── MATERIAL FOR THIS TASK

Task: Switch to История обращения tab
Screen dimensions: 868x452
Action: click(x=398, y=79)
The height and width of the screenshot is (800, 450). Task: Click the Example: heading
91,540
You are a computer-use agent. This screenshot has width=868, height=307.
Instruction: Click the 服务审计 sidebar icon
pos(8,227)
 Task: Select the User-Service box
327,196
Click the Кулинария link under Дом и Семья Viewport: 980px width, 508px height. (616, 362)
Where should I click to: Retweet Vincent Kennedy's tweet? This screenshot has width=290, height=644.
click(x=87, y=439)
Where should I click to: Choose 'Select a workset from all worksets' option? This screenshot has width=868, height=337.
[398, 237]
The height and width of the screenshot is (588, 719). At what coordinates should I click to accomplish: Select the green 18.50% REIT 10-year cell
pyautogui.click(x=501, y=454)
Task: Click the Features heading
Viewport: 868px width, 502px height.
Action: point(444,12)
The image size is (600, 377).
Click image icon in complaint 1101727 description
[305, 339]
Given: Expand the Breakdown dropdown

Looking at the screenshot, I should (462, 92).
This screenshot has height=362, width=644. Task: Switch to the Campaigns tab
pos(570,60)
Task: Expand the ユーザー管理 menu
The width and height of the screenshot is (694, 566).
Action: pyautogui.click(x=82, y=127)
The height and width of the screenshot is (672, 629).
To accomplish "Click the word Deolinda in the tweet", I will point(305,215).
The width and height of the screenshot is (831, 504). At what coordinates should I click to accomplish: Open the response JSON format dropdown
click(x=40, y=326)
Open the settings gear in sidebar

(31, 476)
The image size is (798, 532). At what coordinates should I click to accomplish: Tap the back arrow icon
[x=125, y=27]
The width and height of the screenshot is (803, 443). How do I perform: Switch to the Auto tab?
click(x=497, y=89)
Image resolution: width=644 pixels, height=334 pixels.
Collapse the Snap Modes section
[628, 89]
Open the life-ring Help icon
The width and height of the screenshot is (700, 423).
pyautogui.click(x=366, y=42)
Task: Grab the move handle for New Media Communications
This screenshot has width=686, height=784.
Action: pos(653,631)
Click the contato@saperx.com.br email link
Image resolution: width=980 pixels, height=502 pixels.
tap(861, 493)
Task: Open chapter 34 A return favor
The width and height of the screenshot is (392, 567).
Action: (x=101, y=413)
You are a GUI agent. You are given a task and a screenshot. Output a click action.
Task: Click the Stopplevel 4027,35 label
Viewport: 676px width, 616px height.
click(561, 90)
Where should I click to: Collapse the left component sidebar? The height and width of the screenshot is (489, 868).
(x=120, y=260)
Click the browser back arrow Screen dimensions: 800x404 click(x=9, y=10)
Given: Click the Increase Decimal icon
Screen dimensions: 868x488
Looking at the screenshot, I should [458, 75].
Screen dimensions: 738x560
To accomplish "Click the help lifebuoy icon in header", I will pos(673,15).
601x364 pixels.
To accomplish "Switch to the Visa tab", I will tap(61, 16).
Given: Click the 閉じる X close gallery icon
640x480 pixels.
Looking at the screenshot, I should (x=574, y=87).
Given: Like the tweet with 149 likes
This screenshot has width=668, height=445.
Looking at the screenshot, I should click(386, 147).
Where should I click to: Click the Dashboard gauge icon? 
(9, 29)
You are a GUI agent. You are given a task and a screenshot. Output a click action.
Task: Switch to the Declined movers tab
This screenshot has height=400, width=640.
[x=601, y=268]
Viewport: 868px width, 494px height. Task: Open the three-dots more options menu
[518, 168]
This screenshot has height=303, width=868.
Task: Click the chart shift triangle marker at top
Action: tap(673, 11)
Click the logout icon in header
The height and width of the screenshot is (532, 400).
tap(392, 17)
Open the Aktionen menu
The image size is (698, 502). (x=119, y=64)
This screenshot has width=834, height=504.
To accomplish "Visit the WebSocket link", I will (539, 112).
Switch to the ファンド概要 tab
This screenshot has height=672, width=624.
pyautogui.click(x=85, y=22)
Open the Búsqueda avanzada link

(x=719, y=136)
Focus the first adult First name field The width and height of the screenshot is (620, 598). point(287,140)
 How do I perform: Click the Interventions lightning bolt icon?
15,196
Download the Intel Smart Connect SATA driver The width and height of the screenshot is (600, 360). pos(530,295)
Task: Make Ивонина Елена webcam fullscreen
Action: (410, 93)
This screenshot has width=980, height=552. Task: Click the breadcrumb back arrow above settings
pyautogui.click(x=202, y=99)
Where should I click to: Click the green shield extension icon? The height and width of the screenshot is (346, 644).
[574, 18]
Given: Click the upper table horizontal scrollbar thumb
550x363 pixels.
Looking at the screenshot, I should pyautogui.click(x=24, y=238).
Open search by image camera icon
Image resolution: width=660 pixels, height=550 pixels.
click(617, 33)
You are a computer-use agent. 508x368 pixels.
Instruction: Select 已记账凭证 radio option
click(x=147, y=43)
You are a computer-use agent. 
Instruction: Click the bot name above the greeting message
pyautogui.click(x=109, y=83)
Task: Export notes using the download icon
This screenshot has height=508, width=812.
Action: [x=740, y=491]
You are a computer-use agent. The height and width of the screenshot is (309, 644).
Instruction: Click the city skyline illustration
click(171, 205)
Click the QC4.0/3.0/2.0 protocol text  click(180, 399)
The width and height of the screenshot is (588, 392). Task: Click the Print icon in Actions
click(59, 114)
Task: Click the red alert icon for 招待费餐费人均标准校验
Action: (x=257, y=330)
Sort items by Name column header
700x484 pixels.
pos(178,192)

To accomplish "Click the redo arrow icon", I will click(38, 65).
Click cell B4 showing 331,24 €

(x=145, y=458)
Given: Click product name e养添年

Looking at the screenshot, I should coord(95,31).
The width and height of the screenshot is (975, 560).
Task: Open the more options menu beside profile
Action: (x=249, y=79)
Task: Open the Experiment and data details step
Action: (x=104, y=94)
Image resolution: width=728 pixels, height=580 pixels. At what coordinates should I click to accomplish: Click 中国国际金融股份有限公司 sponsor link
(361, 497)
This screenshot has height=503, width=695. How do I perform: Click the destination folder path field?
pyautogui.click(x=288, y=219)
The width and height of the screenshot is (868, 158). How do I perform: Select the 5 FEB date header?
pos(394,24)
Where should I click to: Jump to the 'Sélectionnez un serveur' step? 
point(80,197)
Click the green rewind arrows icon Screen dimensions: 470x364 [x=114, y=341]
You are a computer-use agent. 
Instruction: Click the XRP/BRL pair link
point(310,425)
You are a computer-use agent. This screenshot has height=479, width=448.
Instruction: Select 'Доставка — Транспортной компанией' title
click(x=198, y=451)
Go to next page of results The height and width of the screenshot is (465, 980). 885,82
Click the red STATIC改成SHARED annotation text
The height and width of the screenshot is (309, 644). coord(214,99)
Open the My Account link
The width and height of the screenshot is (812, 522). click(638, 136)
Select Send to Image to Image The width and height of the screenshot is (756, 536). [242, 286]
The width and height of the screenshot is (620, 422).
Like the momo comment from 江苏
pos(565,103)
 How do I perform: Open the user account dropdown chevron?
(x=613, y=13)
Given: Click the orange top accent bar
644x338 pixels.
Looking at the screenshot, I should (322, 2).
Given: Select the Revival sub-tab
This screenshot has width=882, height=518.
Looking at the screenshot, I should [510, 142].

────

Search the material above for the word "agent", then copy out each line that has it.

You are a computer-use agent. This screenshot has width=868, height=307.
You are a GUI agent. You are given a task and a screenshot. Output a click action.
You are a GUI agent. You are given a task and a screenshot. Output a click action.
You are a computer-use agent. 508x368 pixels.
You are a computer-use agent. 
You are a computer-use agent. The height and width of the screenshot is (309, 644).
You are a computer-use agent. 
You are a computer-use agent. This screenshot has height=479, width=448.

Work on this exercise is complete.